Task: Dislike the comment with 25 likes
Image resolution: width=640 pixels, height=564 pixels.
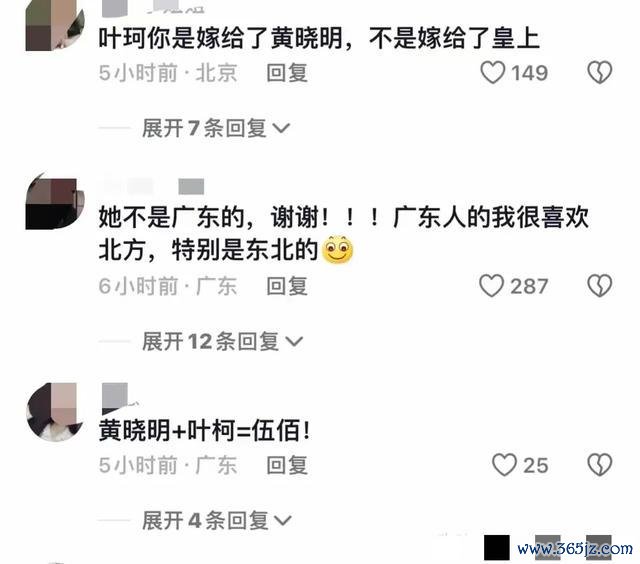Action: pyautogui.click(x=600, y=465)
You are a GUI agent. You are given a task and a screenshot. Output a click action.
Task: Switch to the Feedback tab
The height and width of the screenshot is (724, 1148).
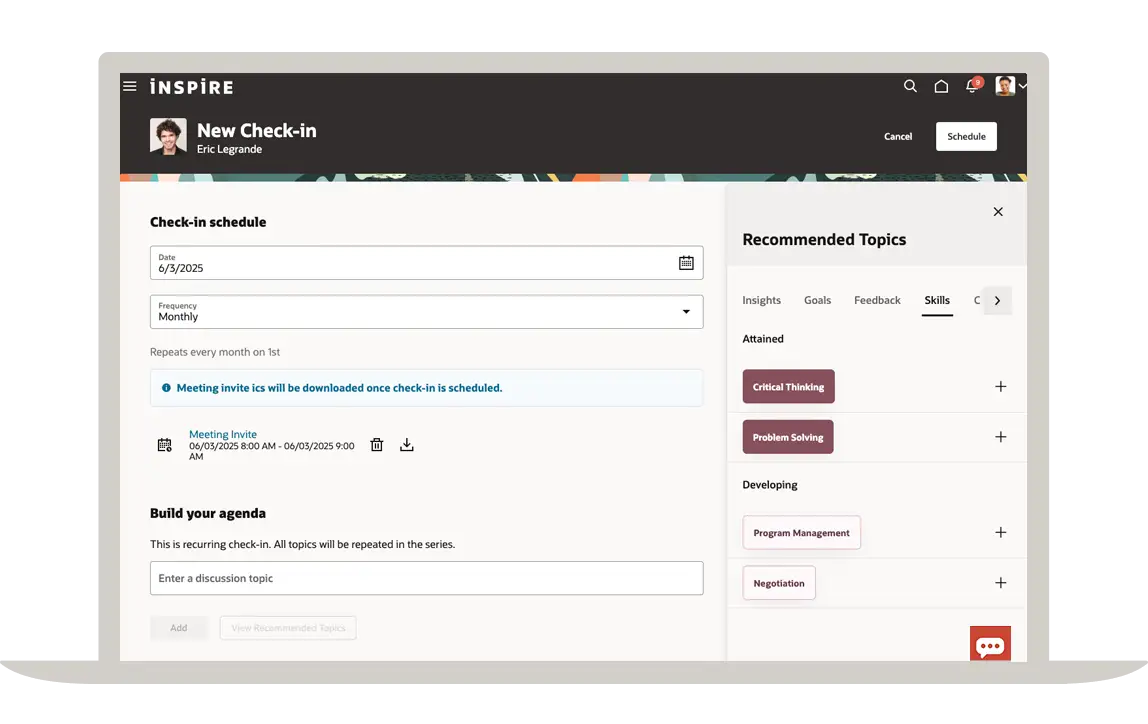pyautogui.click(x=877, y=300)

--

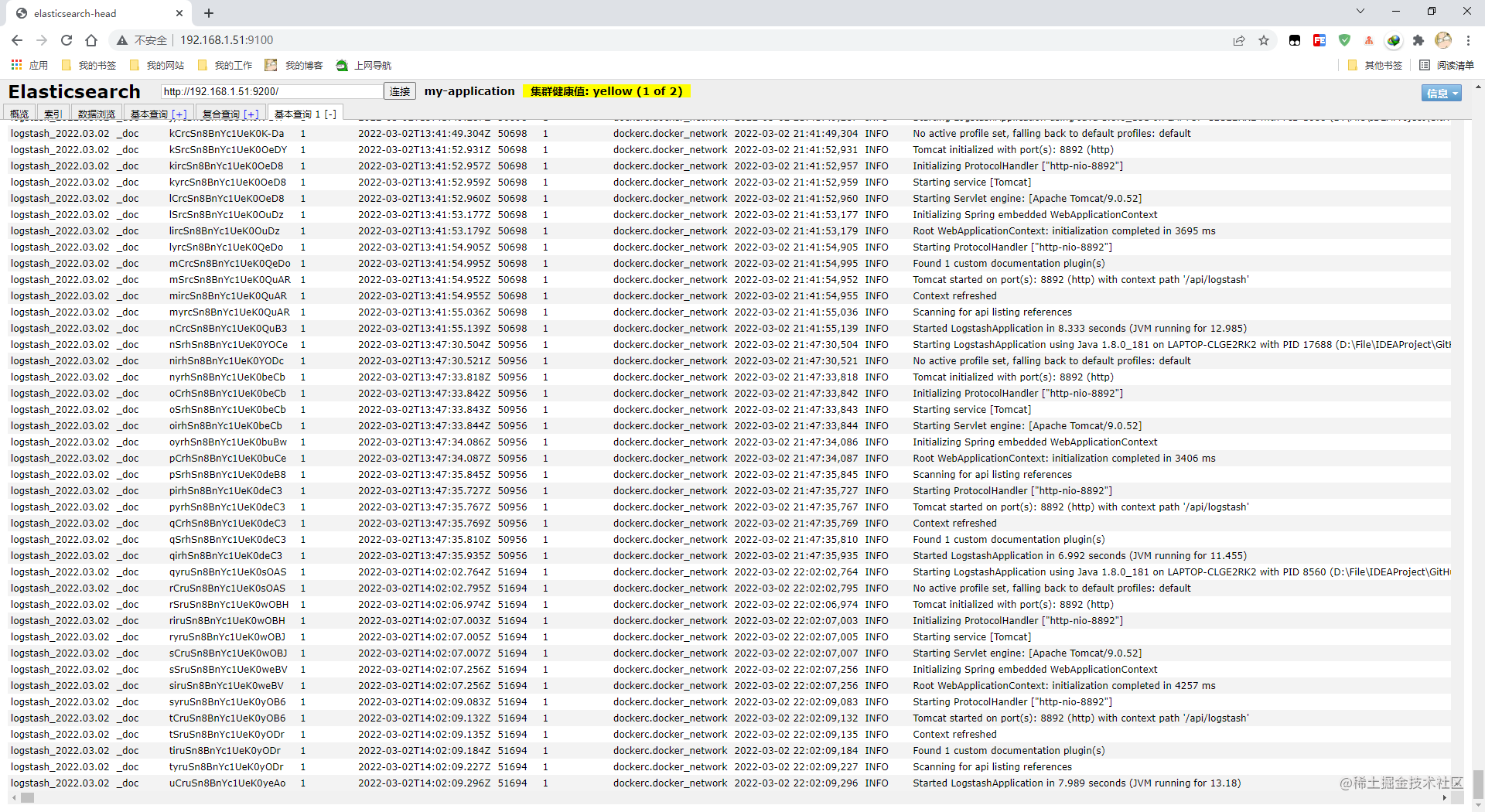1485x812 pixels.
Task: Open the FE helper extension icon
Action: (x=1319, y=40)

INSTRUCTIONS TO FOLLOW: The lines to set down run from the line with "Task: Dislike the comment with 25 likes" up to and including the line with "Task: Switch to the Feedback tab" in the entries above. Reproduce them exactly, with no pictures.

RESPONSE TO THIS EXERCISE:
Task: Dislike the comment with 25 likes
Image resolution: width=640 pixels, height=564 pixels.
Action: pyautogui.click(x=600, y=465)
You are a GUI agent. You are given a task and a screenshot. Output a click action.
Task: Switch to the Feedback tab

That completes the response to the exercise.